Primary healthcare quality of migraine in China: a study using unannounced standardized patients

Lancet Reg Health West Pac. 2025 Jun 14:59:101594. doi: 10.1016/j.lanwpc.2025.101594. eCollection 2025 Jun.

Abstract

Background: Migraine, a highly prevalent headache disorder, is associated with several adverse health outcomes if not properly managed, but little is known about the quality of primary healthcare for migraine. This study aims to assess the quality of primary healthcare for migraine in China using the unannounced standardized patient (USP) method.

Methods: This cross-sectional study, conducted as part of the Primary Health Care Quality Cohort in China (ACACIA) from April 2021 to January 2023, involved 196 unannounced visits for migraine across seven provinces. A two-step probability-proportional-to-size systematic sampling method was used to select institutions randomly. Ten qualified standardized patients (SPs) conducted the visits following standardized procedures. The quality of healthcare was assessed across five dimensions: effectiveness, safety, patient-centeredness, timeliness, and efficiency. The linear and logistic regression models were used to determine the factors influencing healthcare quality.

Findings: Our findings revealed that clinicians completed an average of 17.6% of the recommended questions and 4.9% of the recommended exams. The correct diagnosis and treatment rates were 31.1% and 62.2%, respectively. The average patient perception of patient-centeredness (PPPC) score was 2.5. The total time, including consultation and waiting time, averaged 14.5 min, with an average fee of 30.1 yuan. We found township health centers and hospitals outperformed clinics in completing recommended questions (β = 4.648, P = 0.024; β = 7.834, P < 0.001, respectively), recommended exams (β = 2.485, P = 0.040 for hospitals) and diagnosis quality (β = 1.396, P = 0.005 for hospitals). Hospitals also charged higher fees (β = 19.666, P = 0.018) and had longer waiting times (β = 8.176, P < 0.001) but shorter consultation times (β = -2.340, P = 0.020). Significant regional disparities were observed in western provinces, which are characterized by lower economic development and perform worse in terms of recommended questions, exams, and treatment despite incurring lower medical fees. While no significant differences in care quality between private and public institutions were found.
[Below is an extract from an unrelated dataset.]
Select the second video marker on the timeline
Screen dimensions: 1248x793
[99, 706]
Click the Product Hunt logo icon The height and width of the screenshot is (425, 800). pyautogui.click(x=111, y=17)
Interpretation: The quality of primary healthcare for migraine care in China is suboptimal, particularly in western regions and clinical settings. More actions are needed to enhance the quality of care and reduce regional and institutional disparities.

Funding: This work was supported by the National Science and Technology Major Project of China (2024ZD0523902) and the National Natural Science Foundation of China (Grant No. 72374149).

Keywords: ACACIA; Healthcare quality; Migraines; Primary healthcare; USP.